In liquid funds, the taxation would be the same as the interest that you earn from a savings account?

Suresh Soni: Largely I would say that they are marginally lower, but they are very close to what you would have to pay in a bank fixed deposit. The benefits that you get are in terms of higher returns in very short periods of time. You can put money in a liquid fund for as short a period as 1-5 days. If you need to put money in a bank fixed deposit, it can’t be anything less than 7 days. So, if you want to put money for 10 days, you have to open a short-term bank FD which doesn’t give you more than 4.5 percent. So, it is a very good choice. More than the taxation, there is flexibility in terms of returns and ready liquidity.

Between ultra-short-term funds and the short-term funds, what is the differentiation and what kind of investors should opt for such funds?
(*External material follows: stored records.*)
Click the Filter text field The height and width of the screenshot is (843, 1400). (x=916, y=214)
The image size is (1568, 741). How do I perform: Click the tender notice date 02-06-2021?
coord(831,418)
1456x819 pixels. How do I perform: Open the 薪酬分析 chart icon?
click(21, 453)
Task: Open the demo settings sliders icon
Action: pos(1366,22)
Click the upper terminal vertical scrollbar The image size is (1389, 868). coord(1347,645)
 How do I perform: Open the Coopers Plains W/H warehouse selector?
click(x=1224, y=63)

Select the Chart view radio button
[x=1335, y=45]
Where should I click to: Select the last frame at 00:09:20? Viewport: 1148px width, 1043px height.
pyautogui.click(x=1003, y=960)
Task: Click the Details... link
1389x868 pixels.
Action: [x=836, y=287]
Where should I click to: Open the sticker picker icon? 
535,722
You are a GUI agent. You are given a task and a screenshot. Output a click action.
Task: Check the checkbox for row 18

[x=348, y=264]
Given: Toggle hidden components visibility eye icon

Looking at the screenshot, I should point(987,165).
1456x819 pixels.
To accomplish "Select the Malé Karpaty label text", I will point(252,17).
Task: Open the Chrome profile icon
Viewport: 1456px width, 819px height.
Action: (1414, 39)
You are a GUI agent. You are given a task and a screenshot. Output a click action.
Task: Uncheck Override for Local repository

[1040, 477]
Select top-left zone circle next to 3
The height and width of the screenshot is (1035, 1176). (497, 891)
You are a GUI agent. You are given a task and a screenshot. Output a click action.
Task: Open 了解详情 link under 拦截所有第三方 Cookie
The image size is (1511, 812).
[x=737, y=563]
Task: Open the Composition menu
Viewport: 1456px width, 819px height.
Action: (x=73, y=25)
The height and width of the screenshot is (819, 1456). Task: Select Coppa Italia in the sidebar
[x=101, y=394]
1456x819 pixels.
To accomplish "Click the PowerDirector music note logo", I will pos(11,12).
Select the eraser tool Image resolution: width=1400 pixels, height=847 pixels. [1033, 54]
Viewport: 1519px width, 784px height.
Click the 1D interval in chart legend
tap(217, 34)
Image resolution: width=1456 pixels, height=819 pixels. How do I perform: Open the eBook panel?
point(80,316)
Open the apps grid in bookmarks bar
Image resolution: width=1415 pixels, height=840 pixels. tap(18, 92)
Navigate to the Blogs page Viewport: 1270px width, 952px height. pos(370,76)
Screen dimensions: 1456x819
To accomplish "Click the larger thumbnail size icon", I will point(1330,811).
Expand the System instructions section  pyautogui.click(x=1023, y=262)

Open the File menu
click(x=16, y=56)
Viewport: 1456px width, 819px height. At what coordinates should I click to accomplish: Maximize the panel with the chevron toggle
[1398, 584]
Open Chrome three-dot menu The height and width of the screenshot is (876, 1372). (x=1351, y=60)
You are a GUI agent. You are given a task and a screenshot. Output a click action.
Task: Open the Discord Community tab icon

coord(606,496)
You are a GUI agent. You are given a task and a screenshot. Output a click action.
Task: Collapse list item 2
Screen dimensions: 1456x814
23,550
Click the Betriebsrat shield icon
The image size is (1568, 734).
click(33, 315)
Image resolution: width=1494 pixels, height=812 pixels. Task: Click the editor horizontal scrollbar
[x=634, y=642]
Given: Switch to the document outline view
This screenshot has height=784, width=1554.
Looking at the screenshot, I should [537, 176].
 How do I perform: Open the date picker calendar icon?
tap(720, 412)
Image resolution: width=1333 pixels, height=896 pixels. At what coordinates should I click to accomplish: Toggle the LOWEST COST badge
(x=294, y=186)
Suresh Soni: The ultra-short-term would be fairly close to a liquid fund. If your time horizon is anything up to 1-6 months, let’s say you are looking to pay your home installment and construction link payment is 3 months from now and you have to set aside money for that, then you can probably save in ultra-short-term funds. So, you would use it for a 1-6 month window. A short mutual fund term tends to be a vehicle where you will go from about 6 months to 3 years.

Do the returns differ dramatically from liquid to short-term to ultra-short-term funds?

Suresh Soni: If you look at the product categories they are essentially differentiated based on the time horizon, and the time horizon is also reflected in the time horizon of the securities they hold.

Liquidity products run a short-term portfolio which is 90 days. Ultra-short-term goes to 6 months or thereabout and short maturity funds start from one year and go up to 3-4 years. Therefore, they are suitable for the investors who are broadly looking at slightly longer and longer term.

In terms of returns, they keep going up as you keep the money for a slightly longer period of time. So, liquidity products would start at about 6-7 percent as the recent experience show while the short majority funds go up to 8 percent over the last year to about three years. Mutual funds returns are market-linked, and they will fluctuate along with the market, but this is the last three years’ experience.

Why would the returns fluctuate so much?

Kumaresh Ramakrishnan: The reason that the prices of debt mutual funds will change is because of the change in the market prices of the underlying bonds that these funds hold. For example, equity prices change on a daily basis which leads to change in the value of the equity. Similarly, in the case of the bond funds or the debt funds, you have changes in the bond prices. Bond prices generally do not change as much as equity prices. In the short term, equity tends to be quite volatile. Bond prices also change. But the change in bond prices is because of interest rate expectations in the short term.

Liquid funds do not buy very long securities. Unlike in a bond fund which may buy 3-5-year security. Security prices can fluctuate depending upon how the interest rate expectation changes. As actively managed funds, it is normally our responsibility how we manage those funds to ensure that we mitigate the impact of these fluctuations on a daily basis.

Most of the returns range from 7-10 percent as far as debt returns are concerned. You reckon that’s the real expectation or would you differ?

Suresh Soni: 7-10 percent returns is what most of the funds have delivered for the last three years. Today interest rates are probably a little lower than what they were earlier. Remember, in the overall context of asset allocation, in the mutual fund industry we get talked about a lot in the context of equity funds. But 60 percent of our assets are held in debt funds. It’s a pity that at this point in time, it’s only the corporate investors who put bulk of the money into debt mutual funds. I would think that it is a very good opportunity for retail investors, individual, small business enterprises to look at these funds because there is a solution for every need that you have. We have seen a lot of corporates use debt funds and increasingly we are finding HNIs using it. The mutual fund industry is about 40 percent in equity and 60 percent in debt funds.